Larry Hedger

Personal information
- Full name: Larry Hedger
- Born: 6 April 1908
- Died: 8 October 1988 (aged 80)

Playing information
- Position: Halfback, Centre, Five-eighth
Club
| Years | Team | Pld | T | G | FG | P |
| 1926–29 | Eastern Suburbs | 44 | 14 | 1 | 0 | 44 |
- Source: As of 26 March 2019
- Relatives: Grant Hedger

= Larry Hedger =

Australian rugby league footballer

Larry Hedger was an Australian rugby league footballer who played in the 1920s. He played for Eastern Suburbs in the NSWRL competition.

==Playing career==
Hedger made his first grade debut for Eastern Suburbs in Round 5 1926 against Newtown at the Marrickville Oval.
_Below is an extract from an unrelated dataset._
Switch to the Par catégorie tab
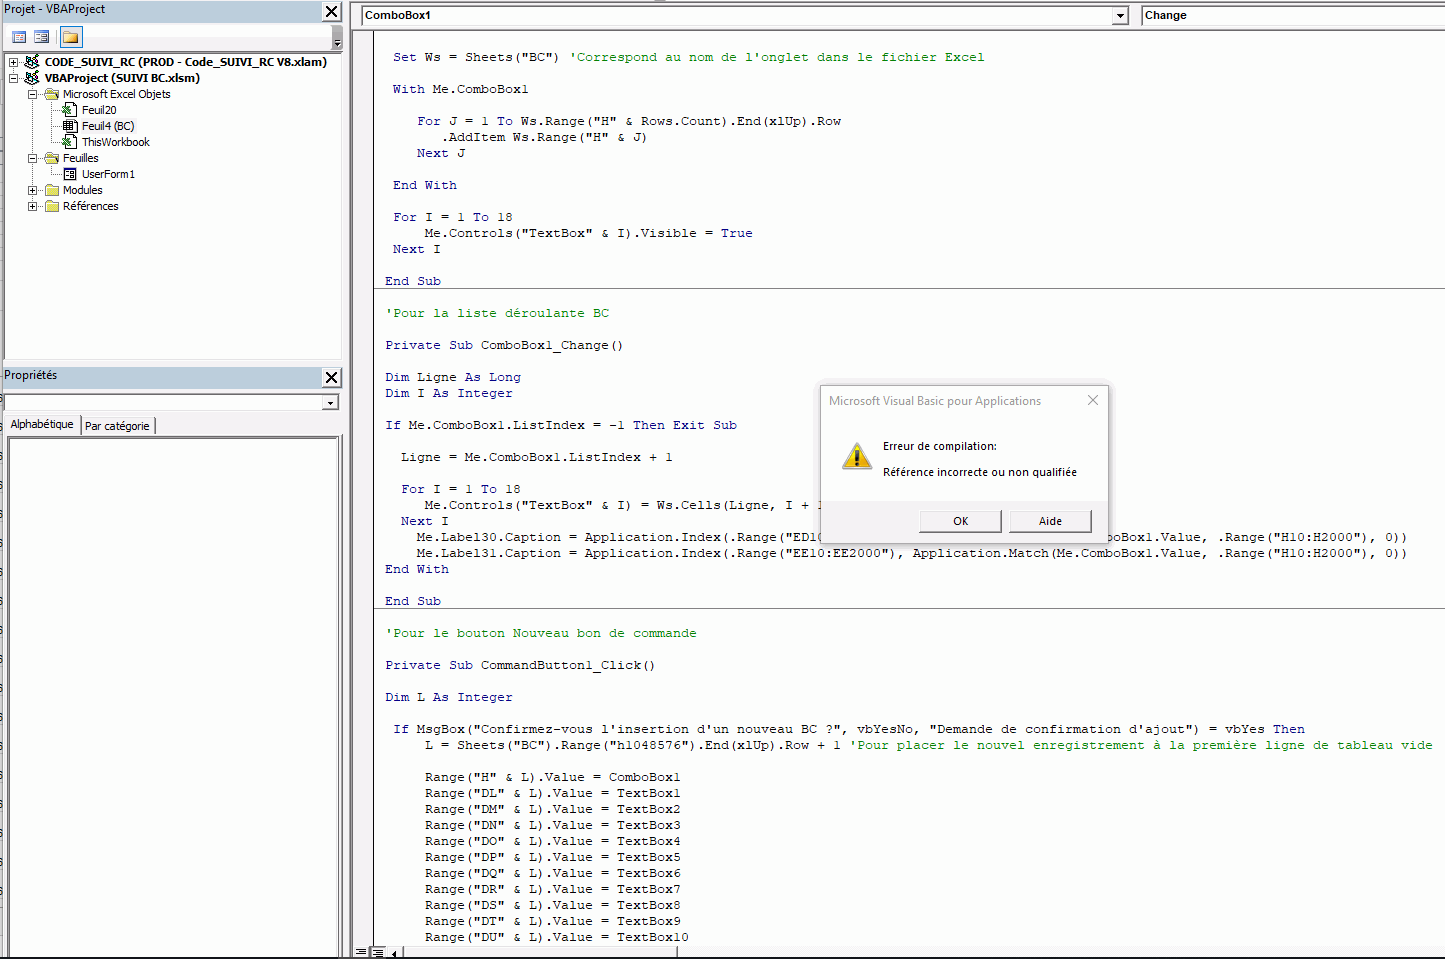(x=117, y=426)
Eastern Suburbs finished 2nd on the table that year and eventually reached the semi-final against arch rivals South Sydney but lost the match 21–5 with Hedger playing at halfback.

The following year, Eastern Suburbs again reached the finals but were defeated by St George 26–11 at Earl Park, Arncliffe. Hedger played at centre in this match.

In 1928, Hedger was part of the Easts side which claimed the minor premiership and reached the grand final against Souths who were looking for their 4th premiership in a row. Hedger played at centre as Easts were comprehensively beaten 26–5 in the final which was played at the Royal Agricultural Society Grounds.

Hedger played on in 1929 before retiring at the end of the season.